Because of the short-run validity to the Paradox of Thrift, it is necessary to carefully manage a rise in saving; too fast a rise and the future goods industry can’t keep up — the labor force would go under-utilized. Financial stimulus is necessary.

However, there is a big difference between smoothing out a rise in saving and trying to smother it entirely. Indeed, there is no question that American saving will have to increase; the only serious argument, which has been carried back and forth between the op-ed pages of the Wall Street Journal and Financial Times for years now, is whether there will be a “hard” landing or a “soft” landing, that is to say, whether consumption will fall precipitously and destructively, or slowly and safely.

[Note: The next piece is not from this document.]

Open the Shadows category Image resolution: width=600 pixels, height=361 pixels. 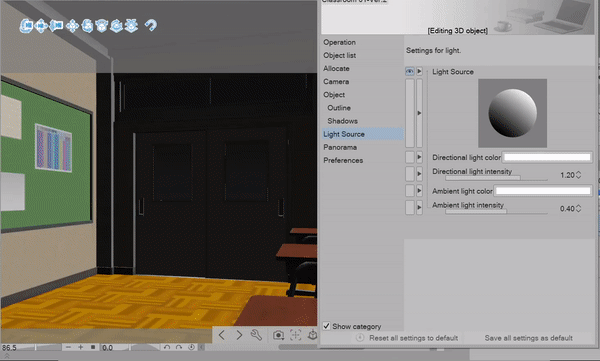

The long existing trade imbalance between the United States and the world ensures that at some point, Americans will have to produce more than they consume in order to pay off their international creditors. Ultimately, they must save.

Mr. Obama must not confuse his mission; the recession is not a call to kill saving, but merely to curb its excesses. And when good times return, his mission will not be to pressure down saving as Clinton did, but to oversee its gradual rise. This will be difficult for him to do with his current promises to tax the rich and their capital gains — it will be even more difficult however if he uses the political opportunity provided by the recession to launch a new New Deal and commit large fractions of future generations income to consumption.

During the campaign, Mr. Obama blamed the current recession on ideology, claiming that Republican’s blind allegiance to right-wing economics doomed the country to a subprime crisis. If Obama truly believes in a pragmatic “Ideology of No Ideology,” he must be willing to challenge the orthodoxy of the Left as well as that of the Right. The Keynesian Paradox of Thrift shouldn’t be ignored, but its lesson must be taken with the grain of salt that it richly deserves.